Les souvenirs remontaient toujours au mauvais moment, en pleine fellation par exemple. Il fronça les sourcils à la pensée de sa jouissance précoce, la gêne obstruant son objectivité. Pauvre Ioturn'Ga qui avait dû trouver cela douloureux. Et en écho à ce souvenir de scène, il se souvint aussi des sentiments qui l'avaient traversé à cet instant. Il jeta un coup d'œil derrière lui, vers le bâtiment duquel il sortait, et tomba droit sur deux prunelles vert pomme qui fixaient la scène.

Il sentit l'angoisse couler comme du miel liquide d'un regard à l'autre, comme des vases communicants ou un double miroir reflétant les âmes douloureuses. Adevar oscilla entre afficher à Ioturn'Ga le désespoir teinté de lassitude qui s'emparait de lui et la colère feinte qu'il faisait jaillir en gerbes étincelantes. Il déglutit en sentant toute la compassion éternelle que transmettait Ioturn'Ga à chaque être qu'il croisait. Tandis que lui restait enfermé dans ses sentiments trop forts.

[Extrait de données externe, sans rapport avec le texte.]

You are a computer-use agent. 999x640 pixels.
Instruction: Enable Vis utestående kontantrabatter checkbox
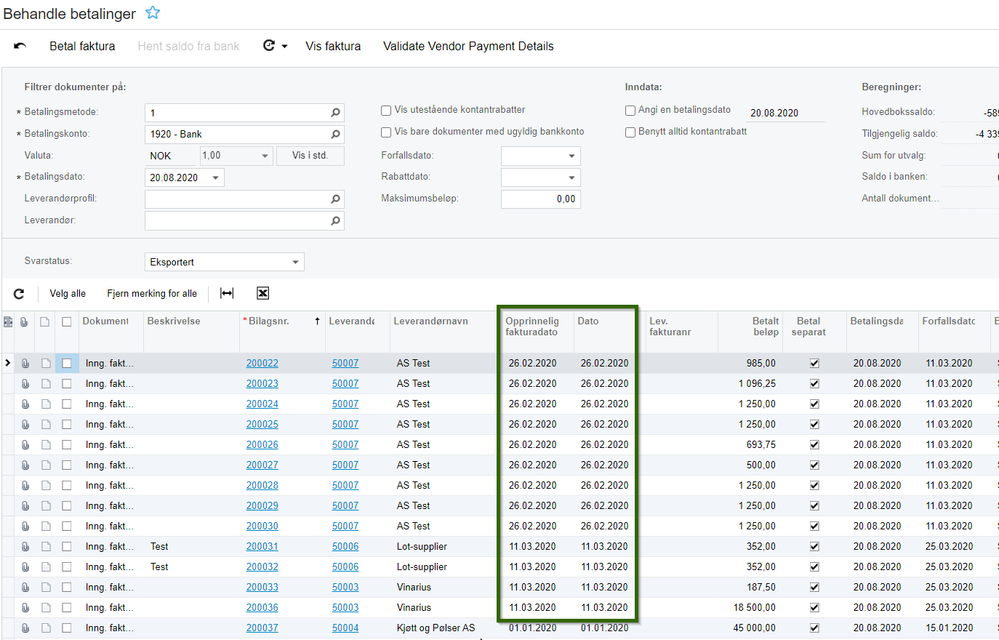click(x=387, y=110)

L'instant ne dura rien, à peine un instant dans une vie trop longue pour lui. Mais juste un moment, il eut l'impression que quelqu'un comprenait ce qu'il ressentait, tout le vide en lui, que ses émotions cherchaient à combler avec trop de facilité. Des émotions engluantes, étouffantes, qui giclaient contre les parois de son esprit et le noyaient.

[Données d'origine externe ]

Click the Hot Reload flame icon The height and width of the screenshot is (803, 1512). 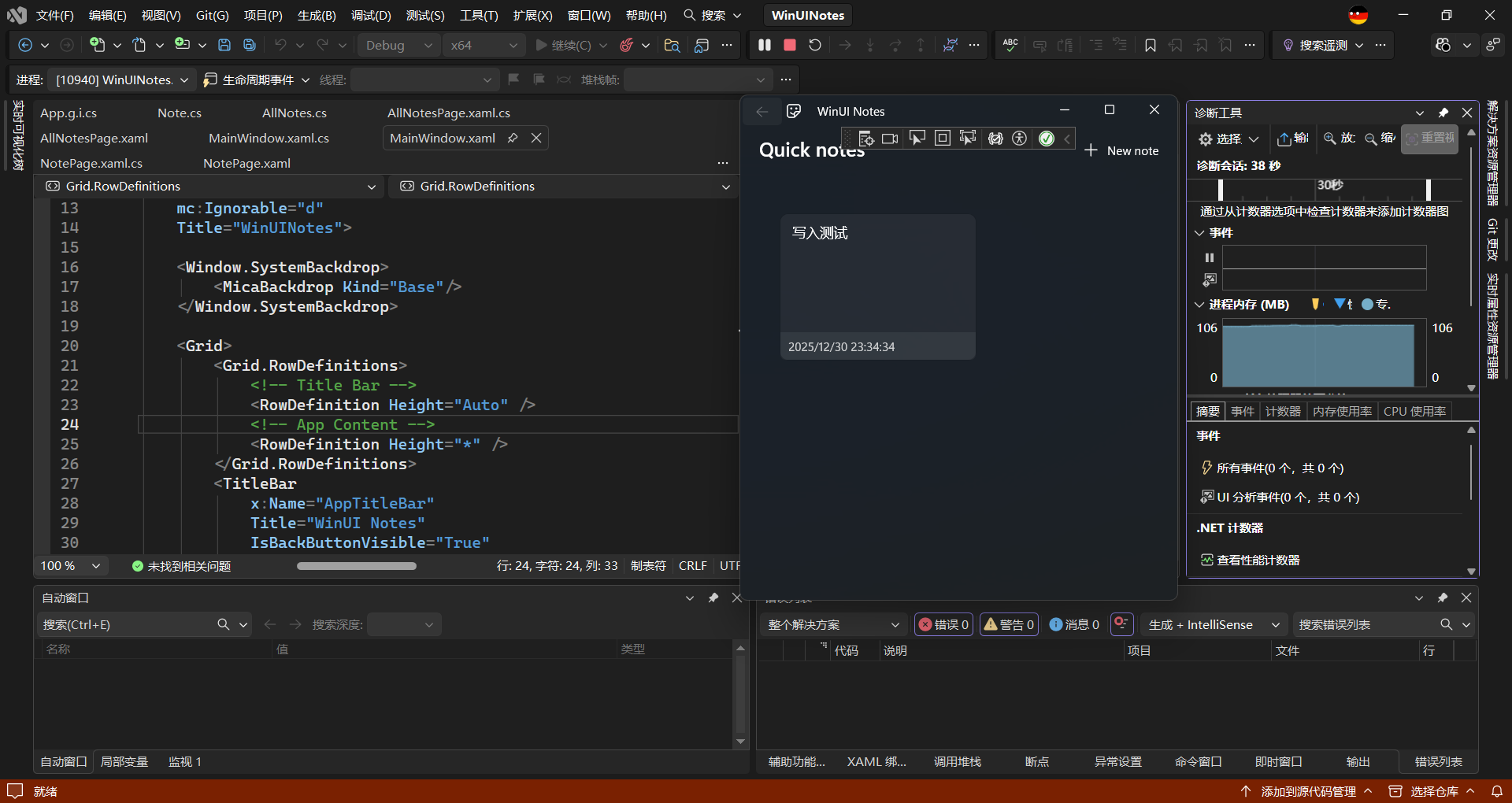626,46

Adevar sentait profondément, mué par cet instinct inhérent à sa personne, que Ioturn'Ga souffrait, il le voyait à travers les limbes de son âme déchiquetée. Mais, la douleur des autres se troublaient face à la sienne, pour ne plus former qu'un magma informe qui gigotait et duquel il ne pouvait que se détourner, trop occupé par sa propre noirceur.

Une bile acide lui remonta à la gorge et un mal de tête pointa le bout de son nez lorsqu'il vit, derrière les parois de son mal, le regard de Ioturn'Ga se détourner de lui et s'effacer derrière le vieux store. Il avait pris sa décision bien avant de revoir ses yeux magnifiques, d'une nuance verte tout à fait remarquable, il savait qu'il ne reviendrait plus ici, théâtre de sa déchéance. Le fait de croiser Kashj ne faisait que confirmer sa résolution. Mais le jeune homme lui manquerait, pas comme Ylne lui manquait tous les jours, mais un petit coin de sa tête et de son cœur serait toujours consacré à penser à ce pauvre prostitué qui l'avait côtoyé bien des jours durant l'année.

Cette idée ne s'accrocha pas bien longtemps à son esprit cependant, car, lorsque Kashj saisit son bras avec une force étonnante venant de son corps si longiligne, tandis qu'il l'emmenait loin de cet endroit sordide, une décharge fulgurante pénétra ses os et chevaucha chacun de ses muscles en enfonçant sa cravache dans ses tendons. Une atroce douleur mentale somatisa son action sur tout son physique. Il se sentait si seul, bien qu'il soit accompagné. Il se sentait si vide et si plein à la fois.

- En fait, il est sans doute mort (Et mon âme avec lui.).

Le cœur au bord des lèvres, il suivit Kashj jusqu'à chez lui et y revint comme un étranger.